Date Published: 12/07/2007


The question was:  "What helps or hinders growth in Minnesota?" The venue was a luncheon program in Bloomington this week at the "Grow Minnesota'' project sponsored by the Minnesota Chamber of Commerce. 

The answer, in large part, turns out to be smart public-sector investment. And those weren't our words, although we say them often enough at Growth & Justice, but the implicit and explicit response from four exemplary real-world business executives.

In introducing the four senior execs, Chamber senior vice-president Bill Blazar said the project's extensive surveys and outreach to businesses across the state revealed "over and over and over again'' that business values "the availability and training of workers in Minnesota.'' For other companies, Blazar said, increased transportation and infrastructure investment "is the biggest issue in the world.''

Blazar cited the obligatory and predictable concerns in a survey of businesses to "hold the line on taxes'' (Minnesota now ranks 23rd among the states in total taxes as a percent of income) and the perennial desire to hold down worker's comp and unemployment comp costs. But the four business leaders who followed him said hardly a word about their tax burden or regulatory concerns. And rather than casting state and local government as a problem, some of them lavished praise on the efforts, especially by local governments and redevelopment agencies, at retaining and expanding their enterprises.

Here are excerpts from all four, who also were quoted on the Star Tribune editorial page this week.

From Don Pyatt, president of Viracon Inc., a thriving Owatonna-based company that has become one of the leading architectural glass manufacturers in the nation (Freedom Tower in NYC and flashy new high-rises in Las Vegas will be clad in their product): Health-care and energy costs are the biggest hindrance to growth, Pyatt said, and his company most needs an increased supply of skilled and trained workers. His only criticism of state government had to do with not doing enough, namely that the state college system (MNSCU) had recently cut back its training program for electricians.

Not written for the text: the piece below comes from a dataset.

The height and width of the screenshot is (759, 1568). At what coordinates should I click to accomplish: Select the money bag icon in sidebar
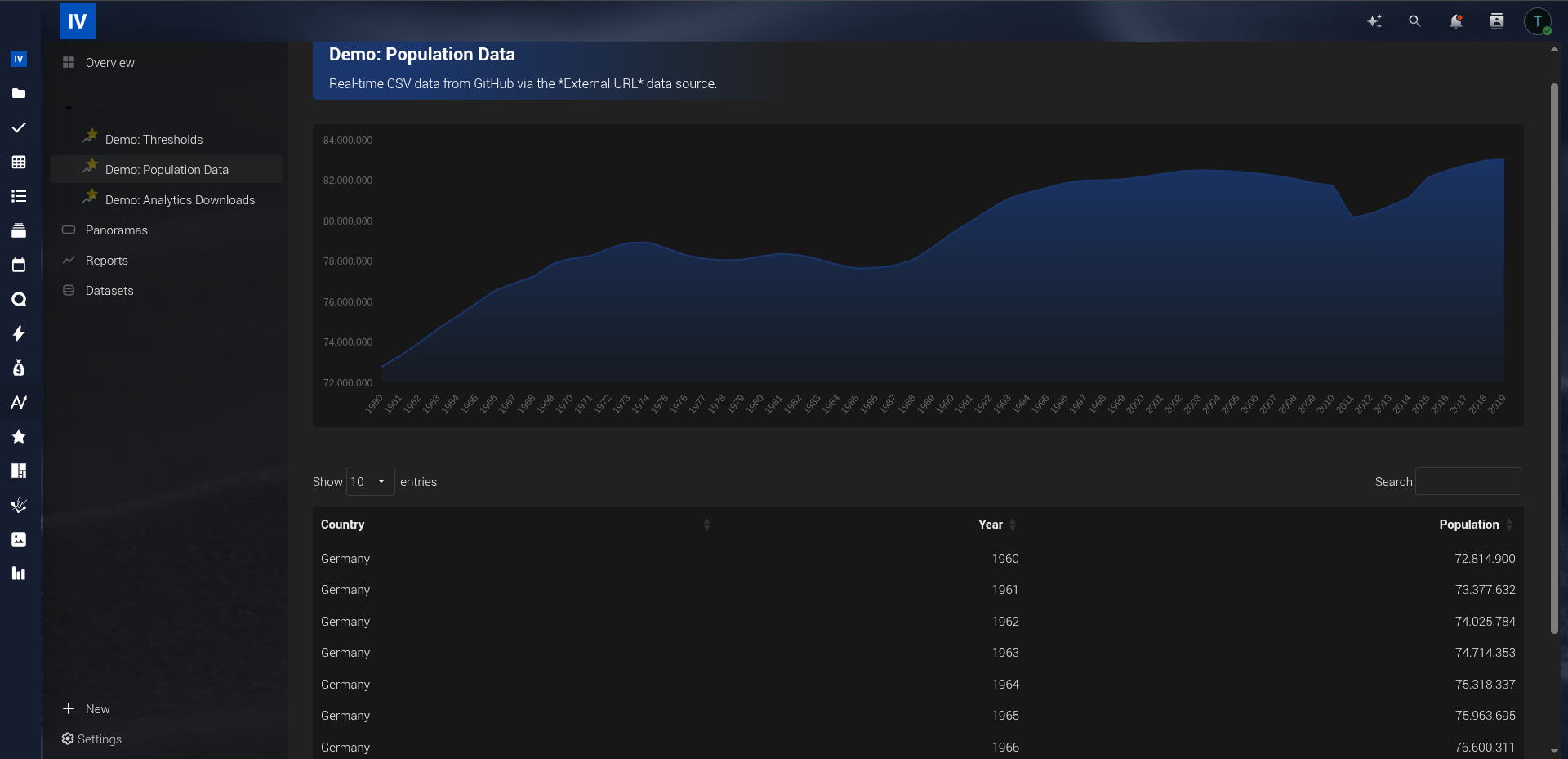click(19, 368)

From James A. Sieben, vice-president and general manager of Nova-Tech Engineering LLC, in Willmar,  manufacturer of various technology for U.S. and international poultry hatcheries: Local government economic development officials had a vision for helping Nova-Tech locate its operations on the campus of an abandoned state regional treatment center. Sieben proudly showed pictures of how the state facility has been transformed into a thriving corporate campus. One little nit about government:  the local historical society has been an obstacle to the company's efforts to renovate some of the buildings on the campus.

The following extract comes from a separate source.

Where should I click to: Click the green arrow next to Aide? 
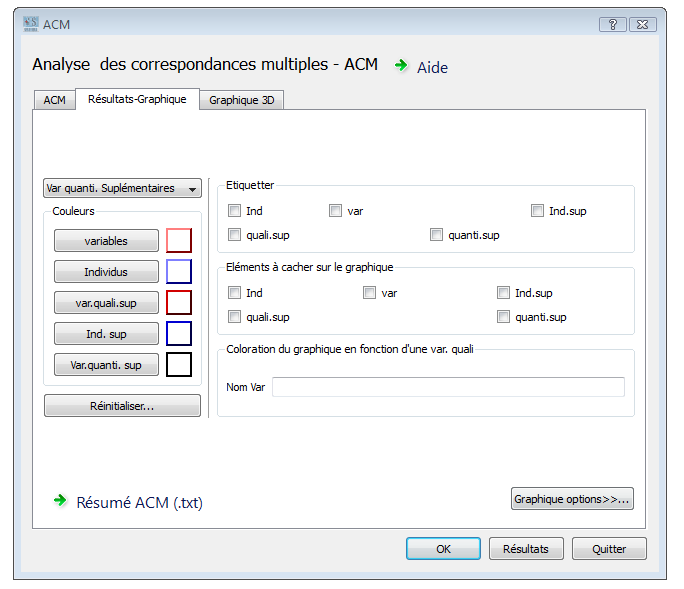(400, 65)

From Jeff Strauss, director of operations for Total Card, Inc., a  Luverne company that serves credit card customers. The southwestern community leaders and the state's JOBZ program "came together'' to help the company expand in Minnesota and the company has thrived and grown in Minnesota, experiencing a dramatically lower turnover rate than in its South Dakota operation. The state could do something locally to reduce taxes for workers who are living in Iowa and South Dakota and also paying taxes there, Strauss said.

From Brett Weiss, president of WSB & Associates, a Minneapolis infrastructure engineering firm: Of the four, Weiss was perhaps the most emphatic about the damage done by "a lack of investment on our government's side,'' especially in  transportation. The failure to invest was causing state construction companies to fail and forcing developers themselves to pay for infrastructure. "It's time to do business in Minnesota,'' Weiss said.

At Growth & Justice, now a dues-paying member of the Minnesota Chamber of Commerce, we couldn't agree more.